Available data:
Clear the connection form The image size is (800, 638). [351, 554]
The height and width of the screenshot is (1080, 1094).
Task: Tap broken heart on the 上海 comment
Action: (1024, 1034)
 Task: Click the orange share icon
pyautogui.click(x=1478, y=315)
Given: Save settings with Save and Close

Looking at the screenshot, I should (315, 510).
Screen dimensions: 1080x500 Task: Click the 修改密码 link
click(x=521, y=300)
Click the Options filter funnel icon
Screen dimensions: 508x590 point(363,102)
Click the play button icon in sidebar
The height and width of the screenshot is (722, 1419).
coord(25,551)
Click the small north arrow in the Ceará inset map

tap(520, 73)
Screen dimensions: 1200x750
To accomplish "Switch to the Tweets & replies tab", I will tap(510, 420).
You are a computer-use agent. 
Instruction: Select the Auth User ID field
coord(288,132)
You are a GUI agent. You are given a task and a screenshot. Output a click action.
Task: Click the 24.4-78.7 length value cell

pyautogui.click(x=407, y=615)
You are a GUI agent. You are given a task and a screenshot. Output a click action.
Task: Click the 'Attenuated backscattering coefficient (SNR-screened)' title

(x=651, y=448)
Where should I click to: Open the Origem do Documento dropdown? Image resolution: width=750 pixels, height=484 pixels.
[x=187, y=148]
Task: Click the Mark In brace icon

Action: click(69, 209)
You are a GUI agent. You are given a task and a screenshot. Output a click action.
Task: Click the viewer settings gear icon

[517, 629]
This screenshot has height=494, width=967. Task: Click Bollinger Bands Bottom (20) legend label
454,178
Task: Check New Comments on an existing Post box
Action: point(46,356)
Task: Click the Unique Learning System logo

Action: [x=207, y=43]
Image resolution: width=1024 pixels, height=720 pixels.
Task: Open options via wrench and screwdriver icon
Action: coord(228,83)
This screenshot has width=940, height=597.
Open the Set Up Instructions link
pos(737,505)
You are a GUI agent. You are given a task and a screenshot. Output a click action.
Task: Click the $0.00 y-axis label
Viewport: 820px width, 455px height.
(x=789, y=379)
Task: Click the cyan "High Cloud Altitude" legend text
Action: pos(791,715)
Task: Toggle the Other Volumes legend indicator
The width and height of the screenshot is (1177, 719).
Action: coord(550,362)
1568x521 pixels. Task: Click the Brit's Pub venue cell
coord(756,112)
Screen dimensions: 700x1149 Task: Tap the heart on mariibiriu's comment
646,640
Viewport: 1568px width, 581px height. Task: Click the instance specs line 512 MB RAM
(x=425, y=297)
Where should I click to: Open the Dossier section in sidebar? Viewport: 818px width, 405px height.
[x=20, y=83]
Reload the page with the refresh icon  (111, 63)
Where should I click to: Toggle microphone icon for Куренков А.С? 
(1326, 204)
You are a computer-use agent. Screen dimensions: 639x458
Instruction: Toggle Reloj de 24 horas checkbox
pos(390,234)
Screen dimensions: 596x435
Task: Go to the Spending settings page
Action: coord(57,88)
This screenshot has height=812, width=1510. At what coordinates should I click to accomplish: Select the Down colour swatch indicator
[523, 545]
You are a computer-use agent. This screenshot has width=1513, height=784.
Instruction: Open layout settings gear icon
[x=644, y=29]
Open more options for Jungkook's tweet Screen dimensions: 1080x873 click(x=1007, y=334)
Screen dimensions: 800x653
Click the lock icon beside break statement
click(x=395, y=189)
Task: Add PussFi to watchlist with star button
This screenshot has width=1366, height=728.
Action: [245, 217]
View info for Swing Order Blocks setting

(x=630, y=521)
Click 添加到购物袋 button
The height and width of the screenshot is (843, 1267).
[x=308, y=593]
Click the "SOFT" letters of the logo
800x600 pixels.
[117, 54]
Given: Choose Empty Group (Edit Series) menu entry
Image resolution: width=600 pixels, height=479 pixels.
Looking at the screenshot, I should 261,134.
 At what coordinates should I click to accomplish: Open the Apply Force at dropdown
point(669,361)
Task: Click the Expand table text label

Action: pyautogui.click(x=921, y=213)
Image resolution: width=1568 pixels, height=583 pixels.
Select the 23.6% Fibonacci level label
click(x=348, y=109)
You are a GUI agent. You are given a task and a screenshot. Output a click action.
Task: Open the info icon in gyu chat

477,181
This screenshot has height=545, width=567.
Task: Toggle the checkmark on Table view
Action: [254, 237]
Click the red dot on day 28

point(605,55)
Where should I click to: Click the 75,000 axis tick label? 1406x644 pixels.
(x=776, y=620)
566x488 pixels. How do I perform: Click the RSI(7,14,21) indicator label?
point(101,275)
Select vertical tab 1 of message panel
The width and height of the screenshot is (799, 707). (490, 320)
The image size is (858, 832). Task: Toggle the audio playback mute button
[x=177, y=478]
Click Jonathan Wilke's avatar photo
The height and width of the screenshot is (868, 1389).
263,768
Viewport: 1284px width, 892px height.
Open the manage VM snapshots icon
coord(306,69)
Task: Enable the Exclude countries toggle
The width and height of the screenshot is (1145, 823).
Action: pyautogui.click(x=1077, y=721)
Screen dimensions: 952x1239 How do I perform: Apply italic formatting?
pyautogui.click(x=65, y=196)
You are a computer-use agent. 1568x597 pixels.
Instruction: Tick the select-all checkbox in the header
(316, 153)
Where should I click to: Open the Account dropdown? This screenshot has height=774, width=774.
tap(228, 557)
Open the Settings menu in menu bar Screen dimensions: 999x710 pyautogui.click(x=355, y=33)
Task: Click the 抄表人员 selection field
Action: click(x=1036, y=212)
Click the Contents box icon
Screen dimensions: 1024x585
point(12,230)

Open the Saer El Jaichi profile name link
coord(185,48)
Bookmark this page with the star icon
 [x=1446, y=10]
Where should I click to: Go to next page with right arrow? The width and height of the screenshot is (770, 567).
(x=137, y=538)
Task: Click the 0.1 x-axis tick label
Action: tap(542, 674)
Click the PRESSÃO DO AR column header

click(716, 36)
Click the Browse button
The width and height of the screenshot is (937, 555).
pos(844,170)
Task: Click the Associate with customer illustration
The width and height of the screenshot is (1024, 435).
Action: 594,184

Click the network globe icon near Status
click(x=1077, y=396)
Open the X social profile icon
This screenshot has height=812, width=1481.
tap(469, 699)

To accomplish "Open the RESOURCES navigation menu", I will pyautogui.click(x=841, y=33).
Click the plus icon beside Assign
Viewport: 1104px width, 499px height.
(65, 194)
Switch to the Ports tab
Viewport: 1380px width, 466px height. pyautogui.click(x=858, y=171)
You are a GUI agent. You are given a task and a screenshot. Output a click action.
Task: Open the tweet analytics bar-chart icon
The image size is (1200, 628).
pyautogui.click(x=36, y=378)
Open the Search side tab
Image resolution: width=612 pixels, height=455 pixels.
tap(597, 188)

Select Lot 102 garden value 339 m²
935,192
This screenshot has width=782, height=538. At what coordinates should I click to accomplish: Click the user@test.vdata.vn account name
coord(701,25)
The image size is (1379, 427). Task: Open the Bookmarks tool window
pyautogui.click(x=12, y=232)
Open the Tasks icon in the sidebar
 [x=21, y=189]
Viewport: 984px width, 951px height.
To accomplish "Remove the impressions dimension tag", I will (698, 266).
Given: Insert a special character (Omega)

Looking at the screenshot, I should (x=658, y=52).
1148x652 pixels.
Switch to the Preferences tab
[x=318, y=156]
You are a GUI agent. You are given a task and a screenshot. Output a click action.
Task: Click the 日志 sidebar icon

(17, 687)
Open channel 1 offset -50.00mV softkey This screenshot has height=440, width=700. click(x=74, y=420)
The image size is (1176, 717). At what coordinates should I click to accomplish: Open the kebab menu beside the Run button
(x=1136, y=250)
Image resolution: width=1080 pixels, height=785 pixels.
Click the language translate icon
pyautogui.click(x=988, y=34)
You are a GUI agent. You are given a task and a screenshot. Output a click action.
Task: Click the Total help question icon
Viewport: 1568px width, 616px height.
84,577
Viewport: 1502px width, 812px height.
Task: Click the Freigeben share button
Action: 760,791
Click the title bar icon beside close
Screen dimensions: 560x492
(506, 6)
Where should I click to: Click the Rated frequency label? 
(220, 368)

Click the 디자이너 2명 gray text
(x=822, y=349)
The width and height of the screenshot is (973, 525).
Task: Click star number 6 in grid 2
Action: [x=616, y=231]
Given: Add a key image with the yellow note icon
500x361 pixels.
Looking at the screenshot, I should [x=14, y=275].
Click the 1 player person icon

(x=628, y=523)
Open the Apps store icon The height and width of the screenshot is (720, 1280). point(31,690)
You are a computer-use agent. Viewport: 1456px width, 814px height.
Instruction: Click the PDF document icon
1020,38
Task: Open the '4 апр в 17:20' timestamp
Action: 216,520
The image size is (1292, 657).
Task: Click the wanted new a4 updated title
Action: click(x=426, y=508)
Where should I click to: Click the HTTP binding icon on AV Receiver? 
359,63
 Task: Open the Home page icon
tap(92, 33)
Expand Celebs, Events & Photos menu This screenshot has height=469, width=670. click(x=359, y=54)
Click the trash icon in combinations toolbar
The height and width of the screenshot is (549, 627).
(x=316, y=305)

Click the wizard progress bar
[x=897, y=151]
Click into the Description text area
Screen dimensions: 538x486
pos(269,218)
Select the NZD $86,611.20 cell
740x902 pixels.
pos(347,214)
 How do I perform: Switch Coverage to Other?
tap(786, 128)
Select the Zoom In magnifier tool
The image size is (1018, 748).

Problem to work on: Go through the material and copy each line that contains "computer".

Your response:
You are a computer-use agent. 
You are a computer-use agent. Screen dimensions: 639x458
You are a computer-use agent. This screenshot has width=1513, height=784.
You are a computer-use agent. 1568x597 pixels.
You are a computer-use agent. Viewport: 1456px width, 814px height.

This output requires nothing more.